A este respecto, el cambio climático es uno de los asuntos más delicados. Resulta evidente que todavía quedan muchos cabos sueltos para entender todos los factores que influyen en el calentamiento global, pero en Estados Unidos hay grupos de «científicos», o «profesores de la Universidad de X» que niegan radicalmente su existencia, o que la actividad humana tenga alguna trascendencia, o simplemente propugnan que no hay motivos de preocupación Se llaman los deniers o «negacionistas». La mayoría de ellos no gozan de prestigio académico, pero hacen ruido y siembran dudas en la opinión pública. Y las dudas generan parálisis. Es suficiente para algunos. Hay más ejemplos, pero, de nuevo, no quiero citarlos para no tentar a la amnesia de fuente. Hay demasiada ciencia buena o inocua como para dar cancha a la nociva.
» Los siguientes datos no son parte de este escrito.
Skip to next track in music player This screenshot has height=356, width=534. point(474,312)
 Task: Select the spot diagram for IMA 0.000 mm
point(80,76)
Y en el extremo de la nociva, fuera ya de los dominios del mundo científico de la experimentación objetiva, nos encontramos con pseudociencias como la astrología, fenómenos paranormales… y muchos otros timos. Varias veces me han preguntado por qué no utilizaba el blog para desmentir científicamente mitos fraudulentos y peligrosos. Una razón es que no me interesan en absoluto, y su sinsentido e irracionalidad logra quitarme el buen humor. De nuevo, hay tanta ciencia excelente por explicar que me da pereza fijarme en lo que no lo es. Pero otra razón más profunda es que pensando en el término amnesia de fuente, falsear las pseudociencias puede tener un efecto contraproducente. Al citar algunas de las barbaridades que aparecen en medios de poco prestigio, aunque sea para contradecirlas, quizá acaban fomentándose entre aquéllos que ni siquiera sabían de su existencia. Es delicado, porque como bien dijo un lector del blog, además del efecto «lo dijo un» también existe el efecto «quien calla otorga». Pero sabiendo lo frágil que es nuestro cerebro, quizá en la lucha contra las pseudociencias, la superstición o las teorías conspirativas sea más efectivo emular a los directores de la campaña de Obama y no esforzarse en rebatirlas, sino en intentar comprender su origen y boicotearlas cuando merezca la pena.